I have had different experience with TSH and prolactin. I tested them together 4 times and had prolactin change over 300mIU/l without any correlation to TSH which was about 2 every time.
It was mainly the correlation between serum estradiol and TSH that was the strongest; though prolactin did correlate strongly, too.
This was only on TRT for me though. I've been off for a while now, and my estradiol is sitting around 55 (40 - 155) pmol/L, yet TSH is up at 3. As I mentioned in my previous comment, I think exogenous testosterone gives a person a much more exaggerated hormone profile, but also a more stable one, too. Serum levels in someone with a working hpta will bounce around all day which may explain some variations, but on trt, serum testosterone, and by proxy estrogen, are pinned within a tiny range all day, everyday (assuming you're using a longer ester with frequent injections), which can make certain trends stand out more as there's no variation.
Btw, do you know from your personal experience or other labs posted in TRT forums what are the effects of exemestane/AIs on serum progesterone levels?
Not that I noticed. Progesterone really isn't tested all that much in the TRT community, as it's still viewed as a 'female' hormone. I only came onto Peat towards the end of my time on testosterone, so I didn't get it checked much myself as I had the same mindset, unfortunately.
I personally don't think exemestane and anastrozole in the doses used in men significantly effect progesterone -- not enough to explain ai-related side effects, at least. I've searched for the studies that suggest ai's reduce progesterone, and the only ones I found relate to the expression of the progesterone receptor in biopsies of ER-positive invasive breast cancer in post-menopausal women, who are usually taking doses of 1 mg + anastrozole a day. Personally, I don't think this can be used to support the claim of significantly reduced serum levels in males taking order-of-magnitude lower doses being the cause of ai-related side effects.

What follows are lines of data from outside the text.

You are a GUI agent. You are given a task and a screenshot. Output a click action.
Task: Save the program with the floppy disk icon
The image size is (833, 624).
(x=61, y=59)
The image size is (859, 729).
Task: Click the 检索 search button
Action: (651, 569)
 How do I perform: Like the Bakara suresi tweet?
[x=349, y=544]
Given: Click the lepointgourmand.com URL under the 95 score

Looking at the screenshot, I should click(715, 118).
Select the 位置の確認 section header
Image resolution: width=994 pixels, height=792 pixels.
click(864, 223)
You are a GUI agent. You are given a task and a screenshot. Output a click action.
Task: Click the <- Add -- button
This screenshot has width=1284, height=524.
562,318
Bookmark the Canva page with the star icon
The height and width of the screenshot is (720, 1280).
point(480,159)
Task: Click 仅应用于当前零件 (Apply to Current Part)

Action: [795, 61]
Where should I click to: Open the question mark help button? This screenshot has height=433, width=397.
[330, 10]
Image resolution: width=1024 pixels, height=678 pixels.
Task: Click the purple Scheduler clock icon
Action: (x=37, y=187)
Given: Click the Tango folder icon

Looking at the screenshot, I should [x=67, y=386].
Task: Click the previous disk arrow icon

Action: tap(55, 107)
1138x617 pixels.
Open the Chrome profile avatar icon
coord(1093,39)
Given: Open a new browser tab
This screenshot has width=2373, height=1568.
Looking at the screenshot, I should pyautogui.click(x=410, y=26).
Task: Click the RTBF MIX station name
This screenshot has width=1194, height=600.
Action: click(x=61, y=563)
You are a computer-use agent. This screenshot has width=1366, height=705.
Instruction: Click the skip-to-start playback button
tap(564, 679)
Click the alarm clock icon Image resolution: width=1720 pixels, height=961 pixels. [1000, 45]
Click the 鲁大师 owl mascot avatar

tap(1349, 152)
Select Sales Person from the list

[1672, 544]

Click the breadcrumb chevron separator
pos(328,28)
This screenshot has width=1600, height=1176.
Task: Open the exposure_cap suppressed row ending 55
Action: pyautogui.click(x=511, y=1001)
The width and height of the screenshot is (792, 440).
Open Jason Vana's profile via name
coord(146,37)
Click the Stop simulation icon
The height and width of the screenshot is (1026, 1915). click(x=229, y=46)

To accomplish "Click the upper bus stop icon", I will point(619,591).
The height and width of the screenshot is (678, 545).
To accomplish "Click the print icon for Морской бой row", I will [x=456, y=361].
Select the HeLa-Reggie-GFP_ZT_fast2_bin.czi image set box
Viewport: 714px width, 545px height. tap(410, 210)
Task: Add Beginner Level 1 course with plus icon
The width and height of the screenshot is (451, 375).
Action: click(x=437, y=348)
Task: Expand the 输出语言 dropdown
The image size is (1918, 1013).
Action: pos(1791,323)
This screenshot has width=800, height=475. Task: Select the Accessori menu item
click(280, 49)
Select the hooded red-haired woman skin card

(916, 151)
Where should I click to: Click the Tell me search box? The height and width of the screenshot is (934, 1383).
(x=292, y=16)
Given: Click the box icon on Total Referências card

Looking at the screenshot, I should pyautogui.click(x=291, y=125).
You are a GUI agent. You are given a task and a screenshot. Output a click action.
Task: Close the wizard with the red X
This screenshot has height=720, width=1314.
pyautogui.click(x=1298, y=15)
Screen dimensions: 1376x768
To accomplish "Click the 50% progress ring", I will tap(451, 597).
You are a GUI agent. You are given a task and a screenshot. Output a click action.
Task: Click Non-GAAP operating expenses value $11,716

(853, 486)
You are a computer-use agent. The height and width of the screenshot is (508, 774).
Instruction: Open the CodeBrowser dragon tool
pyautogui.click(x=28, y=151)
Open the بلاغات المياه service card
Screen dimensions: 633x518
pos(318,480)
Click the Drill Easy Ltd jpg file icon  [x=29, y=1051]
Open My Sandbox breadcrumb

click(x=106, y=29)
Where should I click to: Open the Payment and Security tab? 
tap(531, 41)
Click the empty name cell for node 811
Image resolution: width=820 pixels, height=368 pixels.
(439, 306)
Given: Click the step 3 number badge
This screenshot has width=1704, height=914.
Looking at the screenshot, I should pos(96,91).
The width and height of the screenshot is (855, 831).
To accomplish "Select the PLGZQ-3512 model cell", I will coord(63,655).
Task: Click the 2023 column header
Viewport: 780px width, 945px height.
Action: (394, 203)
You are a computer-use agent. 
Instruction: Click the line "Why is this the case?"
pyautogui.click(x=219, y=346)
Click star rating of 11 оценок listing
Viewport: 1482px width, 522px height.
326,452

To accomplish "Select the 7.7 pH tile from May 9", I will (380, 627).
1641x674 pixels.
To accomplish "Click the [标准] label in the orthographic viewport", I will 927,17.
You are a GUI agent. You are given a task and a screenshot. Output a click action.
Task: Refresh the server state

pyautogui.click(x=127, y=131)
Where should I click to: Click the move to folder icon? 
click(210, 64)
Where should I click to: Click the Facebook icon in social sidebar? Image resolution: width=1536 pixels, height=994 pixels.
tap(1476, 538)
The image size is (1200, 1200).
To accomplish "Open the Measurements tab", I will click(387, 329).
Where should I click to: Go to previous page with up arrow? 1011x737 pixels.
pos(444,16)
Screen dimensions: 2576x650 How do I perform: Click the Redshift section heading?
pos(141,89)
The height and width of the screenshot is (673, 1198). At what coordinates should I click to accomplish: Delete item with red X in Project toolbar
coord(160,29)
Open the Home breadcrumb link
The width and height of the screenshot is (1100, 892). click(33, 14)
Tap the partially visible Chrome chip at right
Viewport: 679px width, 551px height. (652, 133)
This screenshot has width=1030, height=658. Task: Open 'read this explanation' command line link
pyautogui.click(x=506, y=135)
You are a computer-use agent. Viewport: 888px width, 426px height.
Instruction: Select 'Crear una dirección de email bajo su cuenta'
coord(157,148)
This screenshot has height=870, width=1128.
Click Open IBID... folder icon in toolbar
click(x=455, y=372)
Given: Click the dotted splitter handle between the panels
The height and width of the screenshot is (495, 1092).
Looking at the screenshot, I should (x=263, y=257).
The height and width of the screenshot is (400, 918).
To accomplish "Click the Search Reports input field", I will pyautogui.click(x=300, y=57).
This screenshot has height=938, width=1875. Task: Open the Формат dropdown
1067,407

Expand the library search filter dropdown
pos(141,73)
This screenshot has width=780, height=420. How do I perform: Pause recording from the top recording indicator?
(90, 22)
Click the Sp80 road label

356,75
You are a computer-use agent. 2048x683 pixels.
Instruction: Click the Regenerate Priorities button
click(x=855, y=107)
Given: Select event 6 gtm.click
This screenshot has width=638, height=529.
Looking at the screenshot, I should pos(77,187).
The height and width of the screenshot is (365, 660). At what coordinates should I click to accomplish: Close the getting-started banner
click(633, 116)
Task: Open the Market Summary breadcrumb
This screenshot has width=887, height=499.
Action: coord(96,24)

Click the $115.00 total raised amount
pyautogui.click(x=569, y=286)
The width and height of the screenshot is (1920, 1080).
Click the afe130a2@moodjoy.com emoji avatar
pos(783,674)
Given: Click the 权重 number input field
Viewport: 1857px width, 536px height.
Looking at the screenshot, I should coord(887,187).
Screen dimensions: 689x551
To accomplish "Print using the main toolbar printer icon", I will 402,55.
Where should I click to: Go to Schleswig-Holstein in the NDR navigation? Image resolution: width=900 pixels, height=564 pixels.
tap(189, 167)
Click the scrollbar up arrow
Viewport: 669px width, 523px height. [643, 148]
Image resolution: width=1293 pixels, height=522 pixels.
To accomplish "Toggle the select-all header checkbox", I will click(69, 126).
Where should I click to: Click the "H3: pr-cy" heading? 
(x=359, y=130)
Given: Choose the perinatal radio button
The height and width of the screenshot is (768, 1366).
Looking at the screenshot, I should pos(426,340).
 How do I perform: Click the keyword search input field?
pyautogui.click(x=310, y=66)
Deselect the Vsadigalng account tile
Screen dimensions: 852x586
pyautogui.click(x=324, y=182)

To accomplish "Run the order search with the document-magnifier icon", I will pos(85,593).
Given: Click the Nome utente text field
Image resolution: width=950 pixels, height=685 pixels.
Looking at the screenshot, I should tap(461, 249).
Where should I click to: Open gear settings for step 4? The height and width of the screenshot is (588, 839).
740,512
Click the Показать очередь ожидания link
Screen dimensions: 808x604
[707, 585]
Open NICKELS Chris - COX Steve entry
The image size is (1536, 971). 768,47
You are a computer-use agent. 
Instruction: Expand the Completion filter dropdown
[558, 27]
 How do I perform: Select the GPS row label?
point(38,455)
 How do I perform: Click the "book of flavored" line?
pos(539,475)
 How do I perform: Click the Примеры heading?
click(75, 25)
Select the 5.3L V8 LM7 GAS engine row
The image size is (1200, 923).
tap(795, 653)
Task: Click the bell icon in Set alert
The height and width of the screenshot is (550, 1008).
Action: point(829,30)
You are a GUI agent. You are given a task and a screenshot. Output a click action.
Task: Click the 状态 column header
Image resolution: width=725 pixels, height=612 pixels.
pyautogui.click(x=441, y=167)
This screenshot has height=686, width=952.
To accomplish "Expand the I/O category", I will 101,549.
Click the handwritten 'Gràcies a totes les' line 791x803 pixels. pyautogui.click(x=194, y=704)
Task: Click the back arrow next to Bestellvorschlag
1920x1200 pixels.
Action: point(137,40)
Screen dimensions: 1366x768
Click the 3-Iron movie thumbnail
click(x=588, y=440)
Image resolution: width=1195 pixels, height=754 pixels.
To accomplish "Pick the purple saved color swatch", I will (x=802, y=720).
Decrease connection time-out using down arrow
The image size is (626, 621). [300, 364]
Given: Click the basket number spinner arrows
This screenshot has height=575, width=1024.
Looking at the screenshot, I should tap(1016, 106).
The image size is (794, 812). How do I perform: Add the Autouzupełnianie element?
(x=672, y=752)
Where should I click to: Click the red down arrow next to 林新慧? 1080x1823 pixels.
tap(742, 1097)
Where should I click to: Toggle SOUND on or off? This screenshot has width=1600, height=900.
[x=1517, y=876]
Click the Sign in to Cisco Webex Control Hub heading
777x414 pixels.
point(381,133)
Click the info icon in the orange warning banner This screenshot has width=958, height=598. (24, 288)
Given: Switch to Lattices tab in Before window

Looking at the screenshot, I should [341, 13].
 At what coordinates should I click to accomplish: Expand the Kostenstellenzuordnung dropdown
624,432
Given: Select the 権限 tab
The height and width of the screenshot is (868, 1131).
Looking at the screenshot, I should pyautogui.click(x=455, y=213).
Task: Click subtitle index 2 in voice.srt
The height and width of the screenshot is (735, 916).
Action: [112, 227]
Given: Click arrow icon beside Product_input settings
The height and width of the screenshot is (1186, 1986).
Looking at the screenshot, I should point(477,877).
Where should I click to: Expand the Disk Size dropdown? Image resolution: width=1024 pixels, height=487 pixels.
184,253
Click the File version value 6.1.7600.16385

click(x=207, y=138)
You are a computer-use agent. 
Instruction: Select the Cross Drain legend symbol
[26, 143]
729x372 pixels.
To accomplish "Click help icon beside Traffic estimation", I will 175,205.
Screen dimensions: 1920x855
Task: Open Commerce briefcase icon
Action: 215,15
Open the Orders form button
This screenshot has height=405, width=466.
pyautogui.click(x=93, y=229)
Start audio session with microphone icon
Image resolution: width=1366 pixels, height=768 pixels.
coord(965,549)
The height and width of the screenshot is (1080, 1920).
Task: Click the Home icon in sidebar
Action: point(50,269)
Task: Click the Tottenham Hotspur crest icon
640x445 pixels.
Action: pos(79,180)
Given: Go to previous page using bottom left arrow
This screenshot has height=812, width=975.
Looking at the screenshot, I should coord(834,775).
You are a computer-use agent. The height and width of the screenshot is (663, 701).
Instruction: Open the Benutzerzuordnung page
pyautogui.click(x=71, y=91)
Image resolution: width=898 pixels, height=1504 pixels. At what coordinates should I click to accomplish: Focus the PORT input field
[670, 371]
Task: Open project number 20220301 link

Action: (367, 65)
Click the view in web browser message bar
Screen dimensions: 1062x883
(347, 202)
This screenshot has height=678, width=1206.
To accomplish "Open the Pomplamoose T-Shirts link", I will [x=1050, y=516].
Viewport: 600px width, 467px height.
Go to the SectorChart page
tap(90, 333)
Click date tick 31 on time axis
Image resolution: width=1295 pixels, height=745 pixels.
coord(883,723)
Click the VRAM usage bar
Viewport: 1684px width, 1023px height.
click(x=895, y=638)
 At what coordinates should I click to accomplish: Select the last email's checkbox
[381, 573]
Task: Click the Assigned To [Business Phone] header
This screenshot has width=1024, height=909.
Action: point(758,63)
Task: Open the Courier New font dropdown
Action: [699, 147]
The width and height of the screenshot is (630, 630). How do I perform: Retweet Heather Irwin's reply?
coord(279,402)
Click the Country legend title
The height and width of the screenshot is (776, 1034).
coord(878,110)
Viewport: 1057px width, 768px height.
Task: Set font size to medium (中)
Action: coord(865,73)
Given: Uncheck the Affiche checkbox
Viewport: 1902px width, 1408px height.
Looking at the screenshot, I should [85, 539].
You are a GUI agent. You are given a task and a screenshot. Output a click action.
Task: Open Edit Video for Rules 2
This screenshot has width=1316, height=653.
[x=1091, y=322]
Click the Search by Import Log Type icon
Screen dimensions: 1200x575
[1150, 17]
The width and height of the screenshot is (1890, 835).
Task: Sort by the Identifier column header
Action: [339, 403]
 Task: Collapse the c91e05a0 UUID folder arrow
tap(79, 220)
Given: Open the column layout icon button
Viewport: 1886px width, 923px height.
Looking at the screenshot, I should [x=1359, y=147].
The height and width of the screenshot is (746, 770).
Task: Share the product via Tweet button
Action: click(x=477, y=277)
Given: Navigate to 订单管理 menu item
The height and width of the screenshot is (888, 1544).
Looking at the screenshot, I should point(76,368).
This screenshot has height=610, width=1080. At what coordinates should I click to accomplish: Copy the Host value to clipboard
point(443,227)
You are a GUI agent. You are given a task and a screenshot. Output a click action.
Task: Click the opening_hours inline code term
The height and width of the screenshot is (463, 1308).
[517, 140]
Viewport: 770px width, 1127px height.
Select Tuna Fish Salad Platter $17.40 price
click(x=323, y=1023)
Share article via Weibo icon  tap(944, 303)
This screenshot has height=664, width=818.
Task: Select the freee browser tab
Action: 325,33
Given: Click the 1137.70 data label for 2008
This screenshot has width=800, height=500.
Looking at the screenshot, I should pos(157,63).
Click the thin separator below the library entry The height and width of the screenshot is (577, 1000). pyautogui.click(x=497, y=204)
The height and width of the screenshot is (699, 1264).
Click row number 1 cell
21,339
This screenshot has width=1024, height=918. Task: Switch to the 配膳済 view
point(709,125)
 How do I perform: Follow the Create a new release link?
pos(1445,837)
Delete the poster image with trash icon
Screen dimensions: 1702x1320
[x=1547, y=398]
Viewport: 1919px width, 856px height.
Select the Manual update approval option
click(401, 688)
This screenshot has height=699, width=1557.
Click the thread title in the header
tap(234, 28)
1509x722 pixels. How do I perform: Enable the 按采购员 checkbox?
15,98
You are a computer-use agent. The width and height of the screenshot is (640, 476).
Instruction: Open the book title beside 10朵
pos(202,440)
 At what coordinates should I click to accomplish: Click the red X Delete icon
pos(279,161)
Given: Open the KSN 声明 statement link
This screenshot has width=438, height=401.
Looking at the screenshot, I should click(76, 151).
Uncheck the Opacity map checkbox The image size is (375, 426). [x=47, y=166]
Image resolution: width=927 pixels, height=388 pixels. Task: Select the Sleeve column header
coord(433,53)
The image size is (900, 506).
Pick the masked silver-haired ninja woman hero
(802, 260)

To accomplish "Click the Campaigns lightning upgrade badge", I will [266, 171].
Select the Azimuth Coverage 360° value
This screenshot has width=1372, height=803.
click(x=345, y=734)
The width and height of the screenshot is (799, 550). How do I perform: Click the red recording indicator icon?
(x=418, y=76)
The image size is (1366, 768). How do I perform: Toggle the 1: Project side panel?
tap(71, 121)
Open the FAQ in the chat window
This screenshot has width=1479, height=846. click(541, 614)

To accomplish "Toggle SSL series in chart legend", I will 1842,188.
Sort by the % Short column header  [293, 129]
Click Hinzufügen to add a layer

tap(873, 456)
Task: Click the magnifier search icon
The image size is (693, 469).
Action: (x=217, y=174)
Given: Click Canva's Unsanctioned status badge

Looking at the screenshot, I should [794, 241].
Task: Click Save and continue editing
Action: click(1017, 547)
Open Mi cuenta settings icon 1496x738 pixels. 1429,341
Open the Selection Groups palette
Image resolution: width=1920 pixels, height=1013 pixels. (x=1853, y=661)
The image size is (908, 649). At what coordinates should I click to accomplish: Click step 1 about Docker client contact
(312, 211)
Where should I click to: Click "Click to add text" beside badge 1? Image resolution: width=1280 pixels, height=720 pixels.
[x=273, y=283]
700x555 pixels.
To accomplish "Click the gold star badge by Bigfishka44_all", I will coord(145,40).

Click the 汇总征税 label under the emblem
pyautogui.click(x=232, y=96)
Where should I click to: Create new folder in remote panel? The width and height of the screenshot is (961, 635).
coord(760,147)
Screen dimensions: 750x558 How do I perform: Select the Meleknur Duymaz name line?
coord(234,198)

I'm open to being wrong though, and would actually be happy if I was. One hypothesis is that those who are on testosterone are already low in upstream hormones from hpta shutdown, so they are more sensitive to even minor change to serum progesterone. That does not explain the joint pain experienced by many on this forum with a working hpta when taking exemestane, androsterone or anastrozole -- often whilst simultaneously taking preg, prog and dhea alongside.
In my opinion, I do think you can take estrogen too low, and it will have negative effects. This forum often has an all or nothing mentality -- if Peat says a hormone is bad, it has to be bad in every single situation, and getting it as low as possible with the use of powerful pharmacological agents is going to bring nothing but optimal health; and vise versa. This is then predicated with a lot of mental gymnastics to try and explain why the side effects of a drug that tanks said hormones couldn't possibly be related to the hormone you are significantly reducing.
In reality, estrogen is in the body for a reason, and taking it too low will have negative repercussions. The same applies to most anti-metabolic hormones -- prolactin, cortisol, alodosterone, serotonin, etc. You don't want them elevated, but you don't want them deficient, either.